• **INSTRUCTIONS TO FOLLOW**
A complete, exact copy of the data is the required answer.

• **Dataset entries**
================================
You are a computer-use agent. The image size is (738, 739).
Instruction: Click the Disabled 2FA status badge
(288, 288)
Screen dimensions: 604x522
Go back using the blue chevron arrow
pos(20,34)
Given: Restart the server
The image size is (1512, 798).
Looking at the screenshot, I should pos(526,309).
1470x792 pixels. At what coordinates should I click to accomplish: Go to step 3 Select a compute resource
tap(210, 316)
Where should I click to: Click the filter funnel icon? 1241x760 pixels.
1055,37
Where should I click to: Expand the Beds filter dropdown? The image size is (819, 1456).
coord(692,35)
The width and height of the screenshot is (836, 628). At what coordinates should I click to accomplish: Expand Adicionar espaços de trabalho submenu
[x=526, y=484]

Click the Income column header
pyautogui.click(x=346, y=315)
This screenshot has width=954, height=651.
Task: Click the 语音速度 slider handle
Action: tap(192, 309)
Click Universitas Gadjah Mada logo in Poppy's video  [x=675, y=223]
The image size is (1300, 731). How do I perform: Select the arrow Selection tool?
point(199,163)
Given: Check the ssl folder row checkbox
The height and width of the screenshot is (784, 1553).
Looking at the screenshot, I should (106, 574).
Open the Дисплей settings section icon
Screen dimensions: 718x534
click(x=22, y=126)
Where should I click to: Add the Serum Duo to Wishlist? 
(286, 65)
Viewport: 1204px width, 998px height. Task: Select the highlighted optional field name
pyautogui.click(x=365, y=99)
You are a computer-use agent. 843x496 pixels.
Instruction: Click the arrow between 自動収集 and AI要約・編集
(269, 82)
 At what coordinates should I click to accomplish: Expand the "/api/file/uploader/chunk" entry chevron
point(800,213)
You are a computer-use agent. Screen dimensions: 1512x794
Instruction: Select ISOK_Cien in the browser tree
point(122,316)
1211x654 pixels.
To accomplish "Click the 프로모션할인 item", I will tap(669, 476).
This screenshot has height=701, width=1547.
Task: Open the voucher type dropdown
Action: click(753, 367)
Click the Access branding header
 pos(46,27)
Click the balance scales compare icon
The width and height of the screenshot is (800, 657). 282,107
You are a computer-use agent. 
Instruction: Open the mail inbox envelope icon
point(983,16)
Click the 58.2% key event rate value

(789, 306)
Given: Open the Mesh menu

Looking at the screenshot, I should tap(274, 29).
================================
• **EXPECTED OUTPUT**
You are a computer-use agent. The image size is (738, 739).
Instruction: Click the Disabled 2FA status badge
(288, 288)
Screen dimensions: 604x522
Go back using the blue chevron arrow
pos(20,34)
Given: Restart the server
The image size is (1512, 798).
Looking at the screenshot, I should pos(526,309).
1470x792 pixels. At what coordinates should I click to accomplish: Go to step 3 Select a compute resource
tap(210, 316)
Where should I click to: Click the filter funnel icon? 1241x760 pixels.
1055,37
Where should I click to: Expand the Beds filter dropdown? The image size is (819, 1456).
coord(692,35)
The width and height of the screenshot is (836, 628). At what coordinates should I click to accomplish: Expand Adicionar espaços de trabalho submenu
[x=526, y=484]

Click the Income column header
pyautogui.click(x=346, y=315)
This screenshot has width=954, height=651.
Task: Click the 语音速度 slider handle
Action: tap(192, 309)
Click Universitas Gadjah Mada logo in Poppy's video  [x=675, y=223]
The image size is (1300, 731). How do I perform: Select the arrow Selection tool?
point(199,163)
Given: Check the ssl folder row checkbox
The height and width of the screenshot is (784, 1553).
Looking at the screenshot, I should (106, 574).
Open the Дисплей settings section icon
Screen dimensions: 718x534
click(x=22, y=126)
Where should I click to: Add the Serum Duo to Wishlist? 
(286, 65)
Viewport: 1204px width, 998px height. Task: Select the highlighted optional field name
pyautogui.click(x=365, y=99)
You are a computer-use agent. 843x496 pixels.
Instruction: Click the arrow between 自動収集 and AI要約・編集
(269, 82)
 At what coordinates should I click to accomplish: Expand the "/api/file/uploader/chunk" entry chevron
point(800,213)
You are a computer-use agent. Screen dimensions: 1512x794
Instruction: Select ISOK_Cien in the browser tree
point(122,316)
1211x654 pixels.
To accomplish "Click the 프로모션할인 item", I will tap(669, 476).
This screenshot has height=701, width=1547.
Task: Open the voucher type dropdown
Action: click(753, 367)
Click the Access branding header
 pos(46,27)
Click the balance scales compare icon
The width and height of the screenshot is (800, 657). 282,107
You are a computer-use agent. 
Instruction: Open the mail inbox envelope icon
point(983,16)
Click the 58.2% key event rate value

(789, 306)
Given: Open the Mesh menu

Looking at the screenshot, I should tap(274, 29).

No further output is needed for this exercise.